Prologue (Identities 9, p. 176 or other version of the play)
Consider the following situation:
Scene: The school soccer field just prior to a scheduled soccer practice.
Characters: Trevor, Andy, Mark, Lucien, several other students, coach.
Action: Trevor and Andy are best friends, as are Mark and Lucien. Trevor and Andy have a long-standing grudge against Mark and Lucien. The four meet on the school soccer field and a loud, shoving match provoked by Trevor and Andy begins. Suddenly other students join in the disagreement, taking one side or the other. When the coach arrives, his attempts to find out who started it fail as each side blames the other. The coach then gives the two sides a warning about what will happen if they fight in the future. How do you think it might sound? What happens when people disagree?
Explain to students that a disagreement of a similar nature happens at the beginning of the play, Romeo and Juliet, because of a long-standing feud between the Capulets and the Montagues, two old families of Verona, Italy.
The play begins with a prologue, in which a single actor comes onto the stage and speaks to the audience. This prologue gives an outline of the play.
Retell the prologue in your own words. What is going to happen in this play? What key words or phrases in the prologue are particularly important to your understanding? Explain why.

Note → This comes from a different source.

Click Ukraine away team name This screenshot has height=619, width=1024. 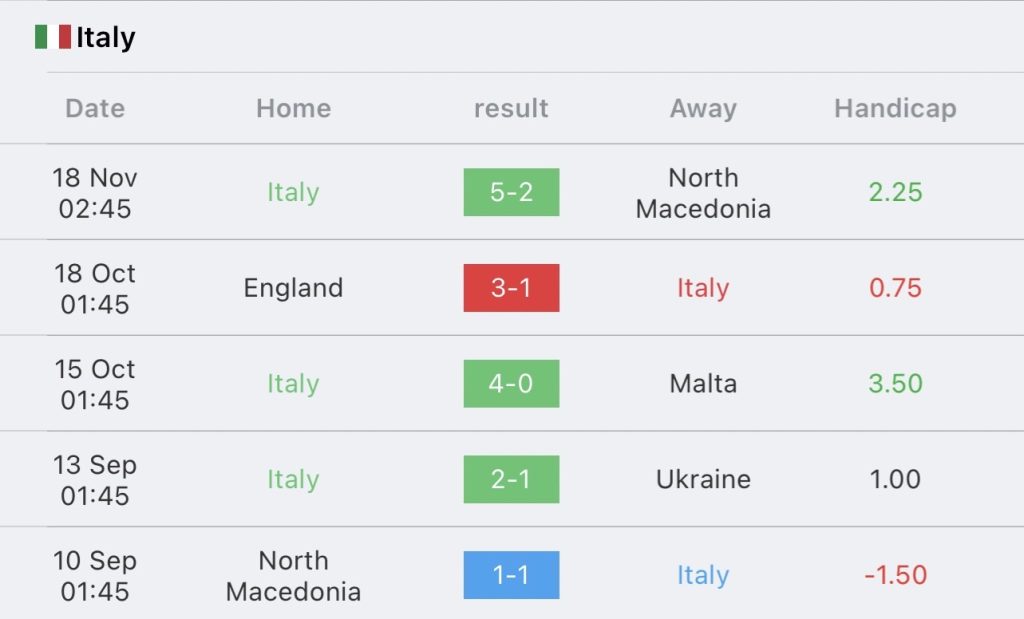click(703, 479)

How would you present the prologue as true-life drama in Canada today?
Language and Technique
Throughout this part of the unit, help students understand the key words and phrases found in the play (e.g., avenging, citizen, banishment, feud, dejectedly, exile, foul, friar, monastery, nunnery, spited, vial) as well as the colourful terms and phrases for which Shakespeare is renown (e.g., slug-a-bed).
What words, phrases, or sentences in the prologue most clearly indicate the atmosphere at the beginning of the play?
You are a young woman or man very much in love with your boy/girlfriend. You are confident that one day you will marry each other but your family does not approve of your boy/girlfriend or his/her family. Do you obey your family or follow your heart?
Have students read the synopsis section and consider the questions:
What does this act remind you or make you think of?
What is your impression of Romeo or Juliet based on this act?
What did you find out about the characters’ personalities?
Read the synopses and script excerpt (Identities 9, p. 177 or Act I, Scene V excerpt from another version) aloud to the students, explaining the terms and ideas as you go. Use the “Pause and Think” strategy, footnotes, and prompt question provided.
Now, view the opening scenes of a movie version of Romeo and Juliet (e.g., Franco Zeffirelli’s version). Pause after Act I, Scene I and help the students prepare and complete a chart that identifies the characters loyal to the Capulets and those who are loyal to the Montagues, as well as any other characters they encounter. Have students add to their chart as they encounter new characters during the play.